Bouncing Back

The people who share my office were again confused as I opened a parcel as if it contained the Lost Treasure of Atlantis today, only to find me staring in awe at four 70mm M8 bolts with Allen heads. Bought from an eBay shop called “Bolt Me Up”, they were the vital missing component for the reattachment of the suspension.

Lorna was nice enough to cook dinner tonight, so I could spend the entire evening covered in grease and wielding a spanner and socket wrench. As a result of my hard graft The Duke is back on four wheels!


LR Series supplied all the other stuff, but managed to send me a centre dowel bolt for the rear springs which is too short. I tried to argue about it, but they wouldn’t have any of it. As a result, I took the advice of a bloke on the Land Rover forums and used a metric equivalent. Thus my deep deep joy at the arrival of my parcel.

Other forum members kindly helped out with the nut and bolt pictured above too. Military spring hangers have an extra central brace which I couldn’t find anywhere on the parts list. It turns out it’s a 4 1.2″ x 1/2″ bolt and matching nyloc nut. I’ve shown it here in case anyone needs this info in the future – not least me!


Here’s the rear left hand spring hanger all bolted up and working. Haven’t got a pic of the front of the spring, but I can say that fitting it was very hard work indeed. In the end, I settled on a simple but frustrating plan, which I repeated until I got the springs in place…

  1. Attach the back of the spring to the spring hangers to keep it from wobbling about.
  2. Present the front of the spring to the slot in which it sits, line up as best you can and get a bottle jack under it.
  3. Slowly and carefully jack up the spring. The whole back end may lift up, it’s a very tight fit!
  4. If you manage to get close to lining up the holes, grease up the bolt and smack it through with a lump hammer and go to step 6.
  5. Otherwise, if you fail to line up the holes and end up with the spring too far forward or back, don’t bother trying to move it, just remove the jack, unbolt the back of the spring, wiggle it free and go to step 1.
  6. Jump up and down in celebration and perhaps reward yourself with a beer.


The U bolts were relatively simple to get on – once the spring is attached at both ends. Some gentle taps with the Lump Hammer to get them over the axle, then just a case of bolting them up.

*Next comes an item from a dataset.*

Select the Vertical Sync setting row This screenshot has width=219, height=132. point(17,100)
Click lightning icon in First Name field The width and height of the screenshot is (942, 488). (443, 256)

Here’s a shot showing the brake pipe guard. I need to get some P clips for this. I am very pleased I remembered to attach it as it’s sandwiched between the axle and the spring. If you were to forget, you’d need to undo the U bolts to fit it.

So, the back end is looking much smarter now. I got a coat of underseal on there the other day, which makes it look much nicer and hides the welded patchwork around the rear crossmember. A couple more coats are required before the tub can go back on.

I had a great time jumping up and down on there too – the greased springs really make a difference, even to a man jumping. I think they’ll make for a much smoother ride, but I’m not doing the front ones ’til I have an MOT!


So, the rear suspension is back on! Still a little welding to do on an outrigger and some missing bracing on the crossmember. Plus I need to tie down the brake pipes, finish undersealing the chassis, make a new rear wiring loom (with fuse box), drill drain holes and squirt some waxoyl inside the chassis, test the generator wiring harness and clean and treat the bottom of the tub. Then I can slap the tub back on! Woo!

One thought on “Bouncing Back

  1. The nuts you used on those ubolts concerned me a little, they look way too small, the correct ones are at least twice as thick. Good luck with your restoration!